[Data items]

++++++++++

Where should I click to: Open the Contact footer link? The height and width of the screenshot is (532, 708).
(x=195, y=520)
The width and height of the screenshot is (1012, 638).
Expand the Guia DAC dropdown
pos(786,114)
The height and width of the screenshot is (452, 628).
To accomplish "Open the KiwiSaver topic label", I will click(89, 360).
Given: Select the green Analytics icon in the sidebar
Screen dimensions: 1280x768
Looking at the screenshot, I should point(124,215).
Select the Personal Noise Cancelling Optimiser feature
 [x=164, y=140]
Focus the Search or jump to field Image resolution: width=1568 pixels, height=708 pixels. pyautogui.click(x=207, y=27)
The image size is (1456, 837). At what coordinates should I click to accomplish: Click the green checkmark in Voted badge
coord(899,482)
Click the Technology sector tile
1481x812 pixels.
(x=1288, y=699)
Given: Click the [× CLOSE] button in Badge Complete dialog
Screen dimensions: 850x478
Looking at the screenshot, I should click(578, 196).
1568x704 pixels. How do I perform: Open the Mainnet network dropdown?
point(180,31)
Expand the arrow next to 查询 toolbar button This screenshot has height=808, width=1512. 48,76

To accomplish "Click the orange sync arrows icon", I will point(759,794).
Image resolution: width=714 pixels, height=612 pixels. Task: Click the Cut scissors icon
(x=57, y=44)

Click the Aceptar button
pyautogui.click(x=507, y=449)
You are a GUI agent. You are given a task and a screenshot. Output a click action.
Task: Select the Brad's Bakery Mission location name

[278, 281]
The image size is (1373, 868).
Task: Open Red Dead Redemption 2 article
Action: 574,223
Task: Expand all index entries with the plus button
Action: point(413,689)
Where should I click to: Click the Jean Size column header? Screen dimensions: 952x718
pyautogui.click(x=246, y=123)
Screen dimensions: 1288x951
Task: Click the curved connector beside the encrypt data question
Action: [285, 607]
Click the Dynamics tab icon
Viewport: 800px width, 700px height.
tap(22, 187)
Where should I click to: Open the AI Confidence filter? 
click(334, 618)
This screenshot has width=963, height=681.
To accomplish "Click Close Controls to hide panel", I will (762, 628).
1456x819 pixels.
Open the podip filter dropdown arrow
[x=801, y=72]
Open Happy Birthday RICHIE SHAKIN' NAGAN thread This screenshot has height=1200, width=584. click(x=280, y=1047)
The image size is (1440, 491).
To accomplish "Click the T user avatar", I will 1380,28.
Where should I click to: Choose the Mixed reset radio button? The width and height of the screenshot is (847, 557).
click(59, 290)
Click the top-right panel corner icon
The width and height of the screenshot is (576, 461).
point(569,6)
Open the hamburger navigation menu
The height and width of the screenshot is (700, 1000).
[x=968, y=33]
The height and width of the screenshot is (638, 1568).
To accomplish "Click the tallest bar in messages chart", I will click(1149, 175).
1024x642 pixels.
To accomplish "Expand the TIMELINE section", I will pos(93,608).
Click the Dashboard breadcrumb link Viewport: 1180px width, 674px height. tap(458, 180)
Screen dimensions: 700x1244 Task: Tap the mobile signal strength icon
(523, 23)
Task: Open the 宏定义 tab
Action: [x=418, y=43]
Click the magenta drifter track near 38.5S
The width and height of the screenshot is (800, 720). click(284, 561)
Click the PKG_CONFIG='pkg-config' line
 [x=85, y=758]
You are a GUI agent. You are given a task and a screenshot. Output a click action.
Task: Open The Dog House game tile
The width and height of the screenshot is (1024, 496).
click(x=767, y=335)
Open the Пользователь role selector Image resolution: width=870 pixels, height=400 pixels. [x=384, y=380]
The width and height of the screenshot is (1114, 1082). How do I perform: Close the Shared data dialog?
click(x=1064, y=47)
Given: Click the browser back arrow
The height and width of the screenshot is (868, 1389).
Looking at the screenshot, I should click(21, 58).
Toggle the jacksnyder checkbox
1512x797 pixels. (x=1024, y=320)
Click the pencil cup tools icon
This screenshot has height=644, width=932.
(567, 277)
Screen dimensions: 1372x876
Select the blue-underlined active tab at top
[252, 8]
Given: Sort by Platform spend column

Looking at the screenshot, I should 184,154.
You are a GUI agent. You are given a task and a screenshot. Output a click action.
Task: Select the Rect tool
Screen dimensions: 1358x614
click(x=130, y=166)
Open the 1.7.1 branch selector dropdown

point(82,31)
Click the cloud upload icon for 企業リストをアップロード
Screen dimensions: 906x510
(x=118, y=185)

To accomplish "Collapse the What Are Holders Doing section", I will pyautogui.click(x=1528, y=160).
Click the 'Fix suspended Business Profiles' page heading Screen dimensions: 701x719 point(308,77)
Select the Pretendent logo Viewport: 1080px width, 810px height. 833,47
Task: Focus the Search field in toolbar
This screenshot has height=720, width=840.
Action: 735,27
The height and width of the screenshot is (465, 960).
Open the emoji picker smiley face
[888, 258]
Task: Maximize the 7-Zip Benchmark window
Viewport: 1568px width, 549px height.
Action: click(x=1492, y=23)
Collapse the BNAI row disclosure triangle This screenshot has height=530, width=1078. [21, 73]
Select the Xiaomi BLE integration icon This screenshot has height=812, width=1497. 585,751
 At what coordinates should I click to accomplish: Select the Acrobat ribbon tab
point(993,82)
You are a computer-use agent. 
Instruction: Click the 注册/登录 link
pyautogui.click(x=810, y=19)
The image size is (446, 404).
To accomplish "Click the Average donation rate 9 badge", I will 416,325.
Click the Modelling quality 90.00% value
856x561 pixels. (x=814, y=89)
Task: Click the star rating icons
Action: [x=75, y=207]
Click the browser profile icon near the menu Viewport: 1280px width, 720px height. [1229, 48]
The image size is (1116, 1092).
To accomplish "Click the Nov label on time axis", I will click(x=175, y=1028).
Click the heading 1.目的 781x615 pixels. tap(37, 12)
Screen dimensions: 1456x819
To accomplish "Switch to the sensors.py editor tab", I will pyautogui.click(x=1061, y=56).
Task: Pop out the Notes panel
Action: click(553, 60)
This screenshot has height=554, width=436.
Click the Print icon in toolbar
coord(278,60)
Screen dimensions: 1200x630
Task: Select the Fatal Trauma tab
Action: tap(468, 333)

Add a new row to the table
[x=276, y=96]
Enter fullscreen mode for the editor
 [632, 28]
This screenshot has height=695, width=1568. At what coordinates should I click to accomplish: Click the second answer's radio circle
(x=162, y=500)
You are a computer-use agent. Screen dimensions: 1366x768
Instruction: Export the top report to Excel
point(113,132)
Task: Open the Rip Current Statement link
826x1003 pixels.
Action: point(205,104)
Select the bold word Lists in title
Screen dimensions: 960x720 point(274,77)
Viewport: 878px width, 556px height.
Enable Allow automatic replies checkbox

++++++++++

- **Stated exercise**
Reproduce the records from the start through the line containing "tap(22, 187)", with "Aceptar" replaced by "Accept" and nothing else changed.

- **Result of the exercise**
Where should I click to: Open the Contact footer link? The height and width of the screenshot is (532, 708).
(x=195, y=520)
The width and height of the screenshot is (1012, 638).
Expand the Guia DAC dropdown
pos(786,114)
The height and width of the screenshot is (452, 628).
To accomplish "Open the KiwiSaver topic label", I will click(89, 360).
Given: Select the green Analytics icon in the sidebar
Screen dimensions: 1280x768
Looking at the screenshot, I should point(124,215).
Select the Personal Noise Cancelling Optimiser feature
 [x=164, y=140]
Focus the Search or jump to field Image resolution: width=1568 pixels, height=708 pixels. pyautogui.click(x=207, y=27)
The image size is (1456, 837). At what coordinates should I click to accomplish: Click the green checkmark in Voted badge
coord(899,482)
Click the Technology sector tile
1481x812 pixels.
(x=1288, y=699)
Given: Click the [× CLOSE] button in Badge Complete dialog
Screen dimensions: 850x478
Looking at the screenshot, I should click(578, 196).
1568x704 pixels. How do I perform: Open the Mainnet network dropdown?
point(180,31)
Expand the arrow next to 查询 toolbar button This screenshot has height=808, width=1512. 48,76

To accomplish "Click the orange sync arrows icon", I will point(759,794).
Image resolution: width=714 pixels, height=612 pixels. Task: Click the Cut scissors icon
(x=57, y=44)

Click the Accept button
pyautogui.click(x=507, y=449)
You are a GUI agent. You are given a task and a screenshot. Output a click action.
Task: Select the Brad's Bakery Mission location name

[278, 281]
The image size is (1373, 868).
Task: Open Red Dead Redemption 2 article
Action: 574,223
Task: Expand all index entries with the plus button
Action: point(413,689)
Where should I click to: Click the Jean Size column header? Screen dimensions: 952x718
pyautogui.click(x=246, y=123)
Screen dimensions: 1288x951
Task: Click the curved connector beside the encrypt data question
Action: [285, 607]
Click the Dynamics tab icon
Viewport: 800px width, 700px height.
tap(22, 187)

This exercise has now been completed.